O labirinto mecânico e a ciência inútil de Remedios Varo

Remedios Varo (1908 – 1963) foi uma pintora espanhola. Contribuidora do movimento surrealista europeu e politicamente próxima ao anarquismo, Remedios torna-se, durante a segunda guerra mundial, uma refugiada, escapando para o México em 1941 e permanecendo lá até sua morte. Seus quadros são habitados por seres místicos operando máquinas fantásticas, envoltos em atmosferas enevoadas.
Encontramos nas biografias de Remedios Varo descrições sobre seu interesse por filosofia e misticismo. De fato, há algo de mágico nas pinturas de Remedios, um poder sedutor que nos mantém cativas nos mundos criados com riqueza de detalhe e movimento. E um dos recursos mágicos que Remedios utiliza em sua obra é a complexidade de relações entre os entes retratados. Relações labirínticas que implicam em transmutações entre orgânico e inorgânico, sólido e líquido, rígido e mole.
Foi tentando seguir essas redes labirínticas de complexidades transmutantes que me vi enroscada em uma pintura de Remedios datada de 1955. Uma vez cativa, meu arrebatamento aumentou ainda mais quando li o título da obra, “Ciencia inútil o el alquimista”.
No quadro, vemos uma figura no centro, uma espécie de ser-cientista-alquimista, sentada em um banquinho, manipulando uma manivela cansada. Seguindo as rotas das correias e polias, encontramos um complexo sistema de engrenagens, um labirinto mecânico que interliga uma dupla de cornetas, uma roda com sino e um caldeirão. Gotas caem em dois funis, ligados diretamente no caldeirão, que é aquecido por um fogo em uma pira. Do caldeirão sai uma torneira, e da torneira gotas de um elixir, que cai diretamente em uma pequena garrafa. Arqueada em uma postura de trabalho absorto, a ser-cientista-alquimista se aninha como pode em um manto que se funde ao mesmo tempo com o chão e com ela mesma, já que penetra em transparência no seu couro cabeludo.
Uma vez capturada, tentei entender as composições da armadilha que Remedios preparou. A cada leitura da situação, ela se mostrava mais e mais complexa, me desafiando a me manter ali, nela, desfazendo e refazendo as tranças de seus fios.

Leitura 1. as nuvens se precipitam em chuva, que é colhida pelos funis, levada até o caldeirão, transformada e engarrafada. O sistema de engrenagens é acionado pela ser-cientista-alquimista.
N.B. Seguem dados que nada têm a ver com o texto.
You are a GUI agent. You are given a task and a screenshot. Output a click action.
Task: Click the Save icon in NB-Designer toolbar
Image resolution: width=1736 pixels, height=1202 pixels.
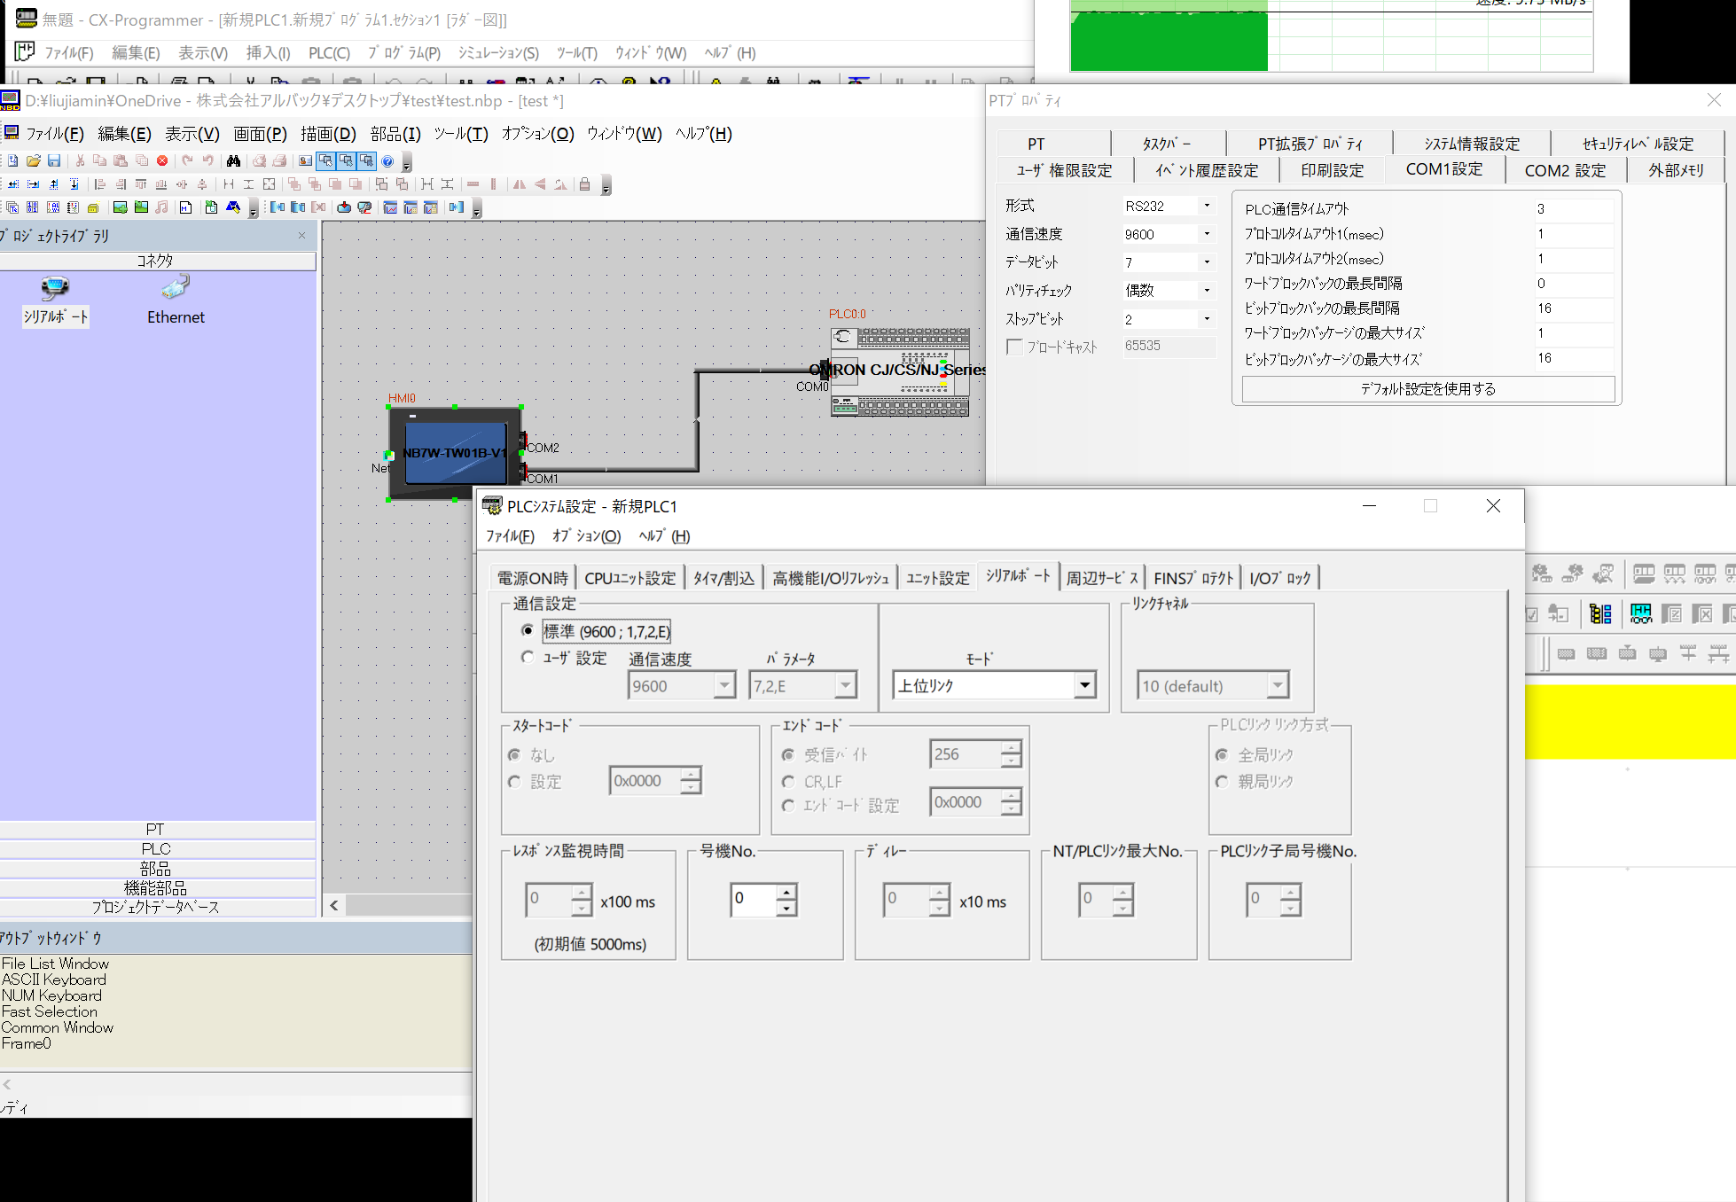click(54, 160)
Sinos e cornetas também são acionados nesse processo.

Leitura 2. as nuvens que se precipitam em chuva estão saindo dos mesmos funis que colhem a chuva e são formadas pelo vapor que sai do caldeirão. O sistema de engrenagem é acionado pela ser-cientista-alquimista e também pela roda de sinos, que é movida através do vento. As cornetas são acionadas pelos movimentos da cientista-alquimista.

Leitura 3. O caldeirão produz, ao mesmo tempo, a atmosfera e o elixir. Através dos ventos na roda de sinos e nas cornetas, a atmosfera produz os movimentos da ser-cientista-alquimista, cujo corpo-piso dá a sustentação para o sistema de engrenagens. Não sabemos para que serve o elixir. Talvez para alimentar o fogo?
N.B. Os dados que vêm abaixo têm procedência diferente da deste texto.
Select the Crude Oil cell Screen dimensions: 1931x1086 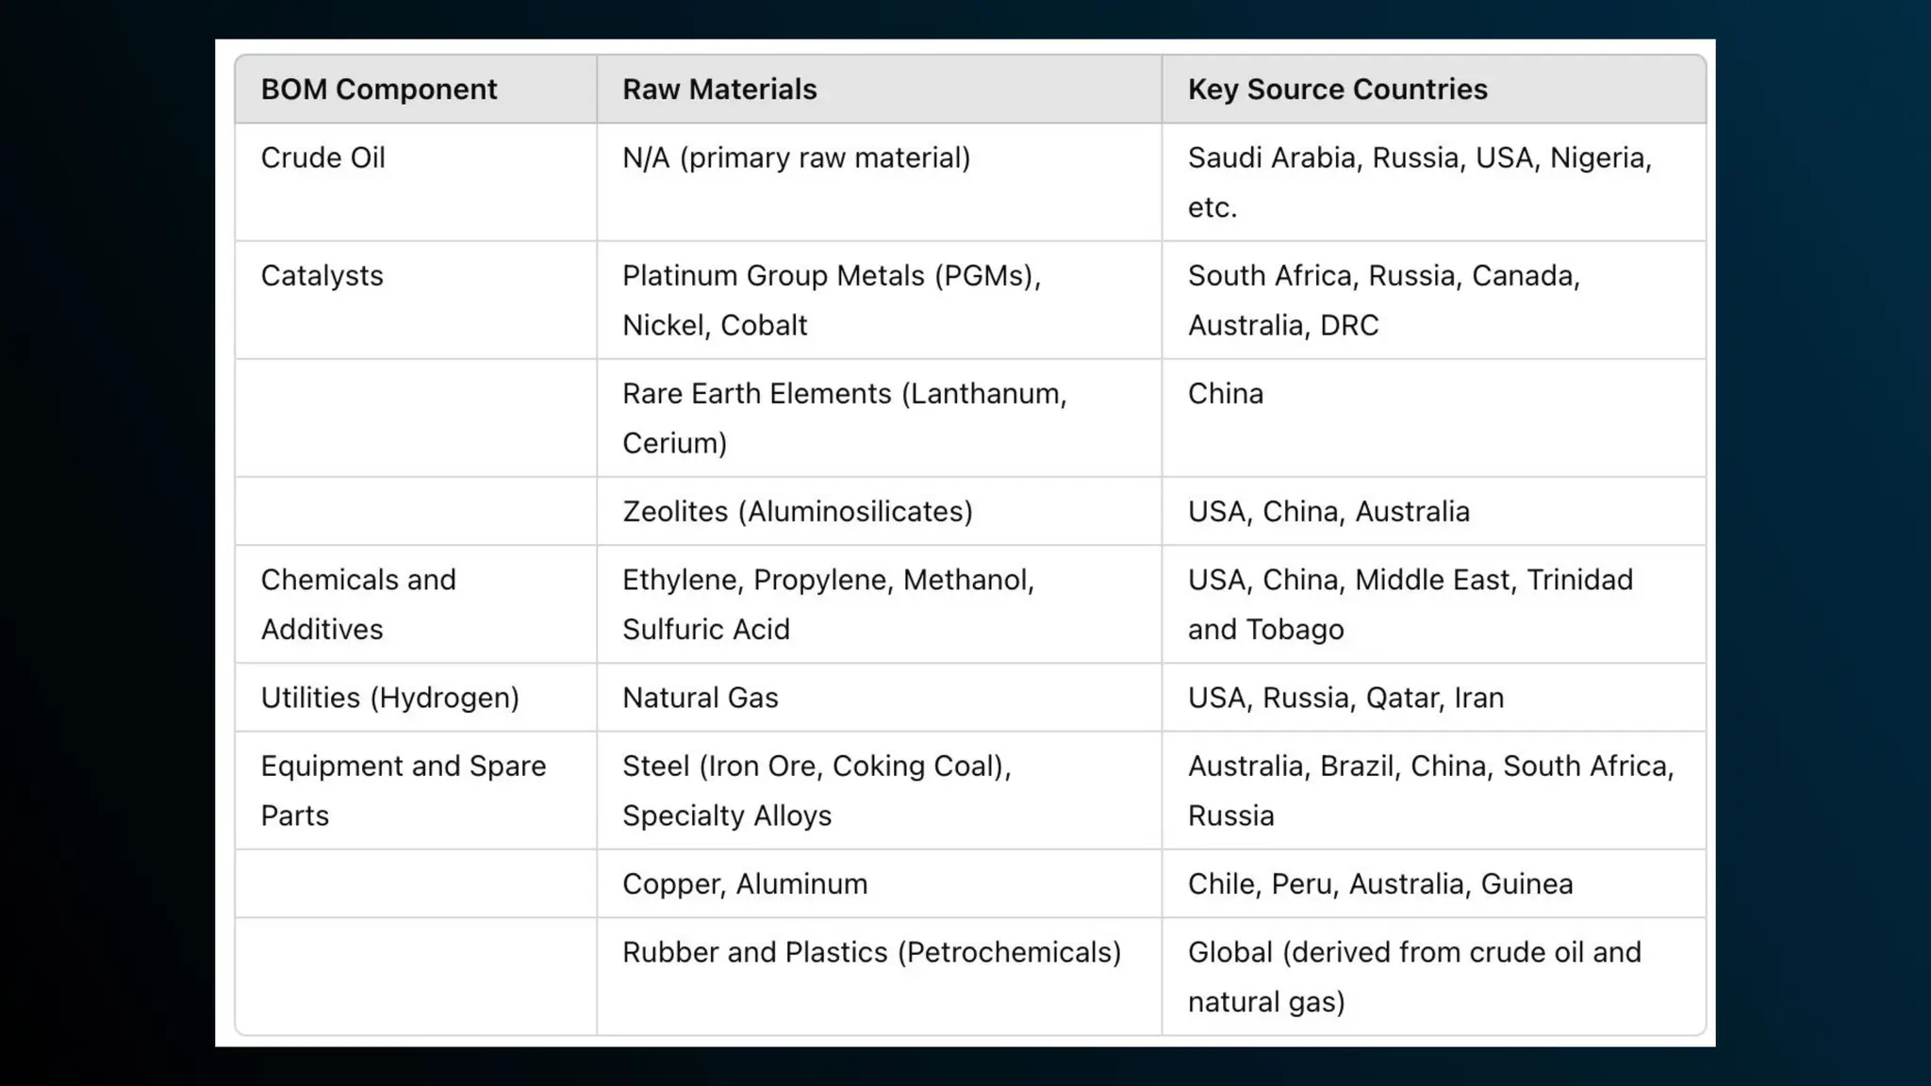coord(322,158)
A difusão dos movimentos, das vontades e das complexidades das relações poderia ser adensada ainda mais, chegando num ponto de fusão onde torna-se impossível delimitar começos, meios e fins. Tudo é feito de e faz tudo, ao mesmo tempo. Na confusão inebriante ficamos, e nos mantemos, agora conscientes da impossibilidade de definições estáveis. Perdidas na ciência inútil, somos parte dos labirintos maquinismos de Remedios Varo, girando e nos transformando na armadilha-arte da pintora.
A alquimia, ou “mistura de líquidos” em sua origem etimológica, tem como fundamento a possibilidade de transmutação através do contato entre entes inicialmente diferentes entre si. Tempo e conhecimento acumulados são essenciais para a operação alquímica, que produz um novo que nunca é completamente novo – é uma das infinitesimais possibilidades que permanecem existindo em potência e emergem a partir da troca, transformando todas as partes envolvidas, inclusive a alquimista. Uma ciência de fato inútil, já que não há descoberta, não há explicação, não há revelação ou busca pela verdade, não há produto criado e mercado abastecido. O que há são mundos criados em composições com entes que são, assim como os próprios mundos, infinitesimais em potência.
Fico me perguntando se há uma ciência útil, ou se nossa ciência é apenas um modo de fazer mundo que resiste a experimentar outras relações possíveis. Por enquanto, estamos nos dedicando a produzir a qualquer custo a gotinha engarrafada, que serve pra quê mesmo?

 

Legenda da imagem:
“Ciencia Inútil o el alquimista”, 1955, pintura a óleo de Remedios Varo.